Vivemos uma época em que até as Escrituras parecem ter sido sequestradas pelo mercado das convicções personalizadas. Criam-se versões da Bíblia que já não convidam à conversão interior, mas à confirmação de preconceitos. É a “Bíblia customizada”, moldada não pelo sopro do Espírito, mas pela estreiteza das ideologias humanas. Uma Palavra divina transformada em vitrine de interesses terrenos.
Pensemos, por exemplo, nas edições que exaltam o direito irrestrito às armas, quando o próprio Cristo ordenava que Pedro guardasse a espada em Gethsêmani: “pois todos os que lançam mão da espada, à espada perecerão” (Mt 26:52). Como conciliar o seguimento de Jesus, que se entregou ao martírio sem resistir, com uma fé que celebra o armamento como emblema de poder e “proteção”?

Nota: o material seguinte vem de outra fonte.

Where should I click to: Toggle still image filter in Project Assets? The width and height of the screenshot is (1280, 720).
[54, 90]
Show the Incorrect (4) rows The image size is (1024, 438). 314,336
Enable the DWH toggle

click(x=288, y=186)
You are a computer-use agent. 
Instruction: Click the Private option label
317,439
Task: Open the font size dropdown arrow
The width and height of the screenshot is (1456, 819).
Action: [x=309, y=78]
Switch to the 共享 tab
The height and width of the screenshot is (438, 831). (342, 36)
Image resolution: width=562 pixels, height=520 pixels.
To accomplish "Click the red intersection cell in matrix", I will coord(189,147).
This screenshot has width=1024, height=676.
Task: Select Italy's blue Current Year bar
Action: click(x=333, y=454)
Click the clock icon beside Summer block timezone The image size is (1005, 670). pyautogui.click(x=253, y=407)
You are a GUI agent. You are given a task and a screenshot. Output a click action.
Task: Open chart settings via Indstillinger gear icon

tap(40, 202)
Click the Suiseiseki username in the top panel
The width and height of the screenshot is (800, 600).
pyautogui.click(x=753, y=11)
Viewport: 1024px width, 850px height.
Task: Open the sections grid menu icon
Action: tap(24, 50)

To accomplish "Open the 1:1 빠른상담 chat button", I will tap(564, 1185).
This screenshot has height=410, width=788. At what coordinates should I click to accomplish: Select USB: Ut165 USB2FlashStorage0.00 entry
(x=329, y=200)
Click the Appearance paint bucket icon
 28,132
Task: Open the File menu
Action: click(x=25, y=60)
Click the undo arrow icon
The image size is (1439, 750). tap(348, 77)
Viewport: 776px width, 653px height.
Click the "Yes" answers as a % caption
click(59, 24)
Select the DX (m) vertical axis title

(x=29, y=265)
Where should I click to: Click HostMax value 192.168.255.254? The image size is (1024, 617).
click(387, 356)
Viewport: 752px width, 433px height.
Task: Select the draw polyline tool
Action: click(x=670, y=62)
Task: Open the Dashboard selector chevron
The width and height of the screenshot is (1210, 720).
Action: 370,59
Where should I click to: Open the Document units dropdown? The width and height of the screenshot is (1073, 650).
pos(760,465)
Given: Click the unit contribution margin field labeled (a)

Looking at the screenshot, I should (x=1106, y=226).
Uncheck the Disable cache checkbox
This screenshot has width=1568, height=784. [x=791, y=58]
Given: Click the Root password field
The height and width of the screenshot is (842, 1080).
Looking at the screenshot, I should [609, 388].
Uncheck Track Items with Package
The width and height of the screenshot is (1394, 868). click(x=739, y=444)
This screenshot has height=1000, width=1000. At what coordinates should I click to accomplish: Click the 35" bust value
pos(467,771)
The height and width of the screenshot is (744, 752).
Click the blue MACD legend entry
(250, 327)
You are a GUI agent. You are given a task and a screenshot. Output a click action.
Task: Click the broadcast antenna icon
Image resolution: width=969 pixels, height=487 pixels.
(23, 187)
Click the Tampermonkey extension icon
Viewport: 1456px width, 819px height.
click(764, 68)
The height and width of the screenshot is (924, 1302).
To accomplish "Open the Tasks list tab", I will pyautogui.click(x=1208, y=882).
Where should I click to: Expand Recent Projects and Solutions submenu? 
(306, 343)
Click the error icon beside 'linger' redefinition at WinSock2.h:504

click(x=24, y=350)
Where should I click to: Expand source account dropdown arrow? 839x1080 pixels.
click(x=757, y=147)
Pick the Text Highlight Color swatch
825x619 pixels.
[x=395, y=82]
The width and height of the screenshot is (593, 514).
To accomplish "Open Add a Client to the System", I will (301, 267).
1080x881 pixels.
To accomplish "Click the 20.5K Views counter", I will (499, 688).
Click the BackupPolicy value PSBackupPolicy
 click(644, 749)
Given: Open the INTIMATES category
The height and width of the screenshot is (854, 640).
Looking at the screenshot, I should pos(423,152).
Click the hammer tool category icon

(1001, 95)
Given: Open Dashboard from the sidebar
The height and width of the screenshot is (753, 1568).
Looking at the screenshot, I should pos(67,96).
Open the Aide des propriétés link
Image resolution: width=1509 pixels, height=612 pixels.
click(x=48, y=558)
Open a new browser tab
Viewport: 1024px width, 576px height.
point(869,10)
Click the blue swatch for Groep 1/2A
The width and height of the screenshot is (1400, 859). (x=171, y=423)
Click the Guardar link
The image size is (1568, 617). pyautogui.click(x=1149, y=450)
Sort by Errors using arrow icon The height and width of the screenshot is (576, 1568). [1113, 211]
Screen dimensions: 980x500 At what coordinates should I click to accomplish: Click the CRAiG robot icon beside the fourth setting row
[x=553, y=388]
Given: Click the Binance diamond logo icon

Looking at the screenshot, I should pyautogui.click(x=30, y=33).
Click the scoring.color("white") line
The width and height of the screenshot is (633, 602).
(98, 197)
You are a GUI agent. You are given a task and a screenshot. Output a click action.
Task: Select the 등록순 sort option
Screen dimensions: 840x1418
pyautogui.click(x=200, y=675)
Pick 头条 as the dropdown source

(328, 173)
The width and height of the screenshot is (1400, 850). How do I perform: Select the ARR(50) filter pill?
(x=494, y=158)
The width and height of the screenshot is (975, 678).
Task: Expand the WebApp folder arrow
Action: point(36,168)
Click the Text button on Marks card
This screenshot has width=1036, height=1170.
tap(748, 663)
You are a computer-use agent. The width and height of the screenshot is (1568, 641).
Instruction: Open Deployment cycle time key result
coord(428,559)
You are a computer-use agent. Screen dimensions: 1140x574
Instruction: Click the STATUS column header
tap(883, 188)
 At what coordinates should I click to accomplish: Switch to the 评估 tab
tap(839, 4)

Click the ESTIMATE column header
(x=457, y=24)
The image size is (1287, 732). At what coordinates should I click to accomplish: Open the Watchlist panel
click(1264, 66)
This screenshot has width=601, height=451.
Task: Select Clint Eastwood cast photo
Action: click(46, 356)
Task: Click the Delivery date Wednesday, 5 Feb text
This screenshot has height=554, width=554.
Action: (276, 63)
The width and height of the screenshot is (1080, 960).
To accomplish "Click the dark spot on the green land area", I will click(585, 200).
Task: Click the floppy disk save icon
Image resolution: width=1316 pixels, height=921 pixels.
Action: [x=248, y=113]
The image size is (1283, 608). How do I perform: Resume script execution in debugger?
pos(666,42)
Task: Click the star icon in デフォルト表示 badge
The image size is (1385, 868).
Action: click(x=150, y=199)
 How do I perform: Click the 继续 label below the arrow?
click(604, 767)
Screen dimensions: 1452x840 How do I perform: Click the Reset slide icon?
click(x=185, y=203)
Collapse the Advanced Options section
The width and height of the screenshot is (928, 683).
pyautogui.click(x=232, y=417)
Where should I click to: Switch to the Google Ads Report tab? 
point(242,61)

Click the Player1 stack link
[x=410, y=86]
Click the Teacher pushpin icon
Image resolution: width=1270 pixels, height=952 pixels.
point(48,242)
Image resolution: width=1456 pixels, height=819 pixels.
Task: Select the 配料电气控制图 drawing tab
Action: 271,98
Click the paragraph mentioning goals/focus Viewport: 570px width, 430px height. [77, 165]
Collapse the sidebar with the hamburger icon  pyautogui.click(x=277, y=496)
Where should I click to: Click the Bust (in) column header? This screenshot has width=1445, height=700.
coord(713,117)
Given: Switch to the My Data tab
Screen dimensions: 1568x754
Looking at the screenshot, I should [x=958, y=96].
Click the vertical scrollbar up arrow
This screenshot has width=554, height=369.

Ou ainda nas versões em que o preconceito encontra guarida sob interpretações distorcidas, quando a mesma Escritura recorda que em Cristo já não há judeu nem grego, escravo nem livre, homem nem mulher (Gl 3:28). Não se trata de dissolver diferenças, mas de superá-las em dignidade. Ainda assim, proliferam leituras que usam a Bíblia como trincheira contra o outro — justamente o contrário do Evangelho, que dissolvia fronteiras.
Há também uma quase obsessão com ritualismos e formalidades: a frequência ao templo, o dízimo meticulosamente calculado, a indumentária impecável. No entanto, o próprio Cristo acusava os fariseus de limparem o exterior do cálice enquanto o interior permanecia impuro (Mt 23:25–26). A religião do detalhe formal, sem coração transformado, se reduz a um teatro piedoso, vazio de amor verdadeiro.
E não podemos esquecer da célebre máxima: “Dai a César o que é de César e a Deus o que é de Deus” (Mt 22:21). Durante séculos, alguns a reduziram ao campo dos impostos, como se fosse apenas uma instrução fiscal do Messias. Mas o alcance é muito mais profundo: Cristo estabelecia uma distinção de esferas, a do poder humano e a do poder divino, lembrando que o Estado não deve absorver o espaço da fé, e a fé tampouco deve se confundir com os interesses imediatos da política. Misturar César e Deus é corromper a ambos: o Estado se torna tirânico quando instrumentaliza a religião, e a religião se torna idólatra quando busca respaldo na força do poder secular. Essa frase de Jesus é, talvez, a semente mais pura de uma noção de laicidade — não a negação do espiritual, mas o reconhecimento de que o Reino de Deus não pode ser reduzido às disputas do palácio e do império.
Outro ponto esquecido — ou convenientemente distorcido — é a forma como muitos fabricam discursos de ódio em nome da fé. Justificam exclusões, estigmatizações e até violências verbais apelando ao “zelo por Deus”. Mas a mesma Escritura adverte que da mesma boca procedem bênção e maldição. Meus irmãos, não pode ser assim (Tg 3:10). Se a língua é comparada a fogo capaz de incendiar uma floresta inteira (Tg 3:6), como aceitar que comunidades inteiras alimentem chamas de ressentimento, em vez de proclamarem palavras que edifiquem e curem? Jesus não disse: “Bem-aventurados os pacificadores, porque serão chamados filhos de Deus” (Mt 5:9)? A lógica do Evangelho não é a do ódio, mas a de uma desarmante mansidão. O discurso que humilha, inferioriza ou demoniza o outro jamais pode ser selado com o nome de Cristo sem grave contradição.
As Escrituras, em seu sentido mais profundo, não foram dadas para legitimar sistemas políticos, costumes de classe ou vaidades pessoais. A Palavra não é roupagem para cobrir nossas sombras, mas espada afiada capaz de revelá-las. Ao instrumentalizá-la, não apenas profanamos o texto sagrado, mas criamos uma caricatura de fé, incapaz de salvar, transformar ou acolher.
Talvez o maior escândalo não seja a Bíblia “customizada” em si, mas o fato de tantos buscarem nela apenas um reflexo de si mesmos. Pois, como disse o Mestre, “se conhece a árvore pelos frutos” (Mt 7:16). E que frutos nascem de uma fé feita sob encomenda? Arrogância, exclusão, violência e frieza.
A verdadeira contradição é essa: enquanto Jesus apontava para a simplicidade do amor como síntese da Lei — amar a Deus e ao próximo (Mt 22:37–39) —, muitos preferem perder-se em edições comentadas, adaptações panfletárias e sensibilidades menores. A Palavra de Deus não precisa ser redesenhada para caber em nossas molduras políticas; é nossa vida que deve ser redesenhada para caber no Reino que ela anuncia.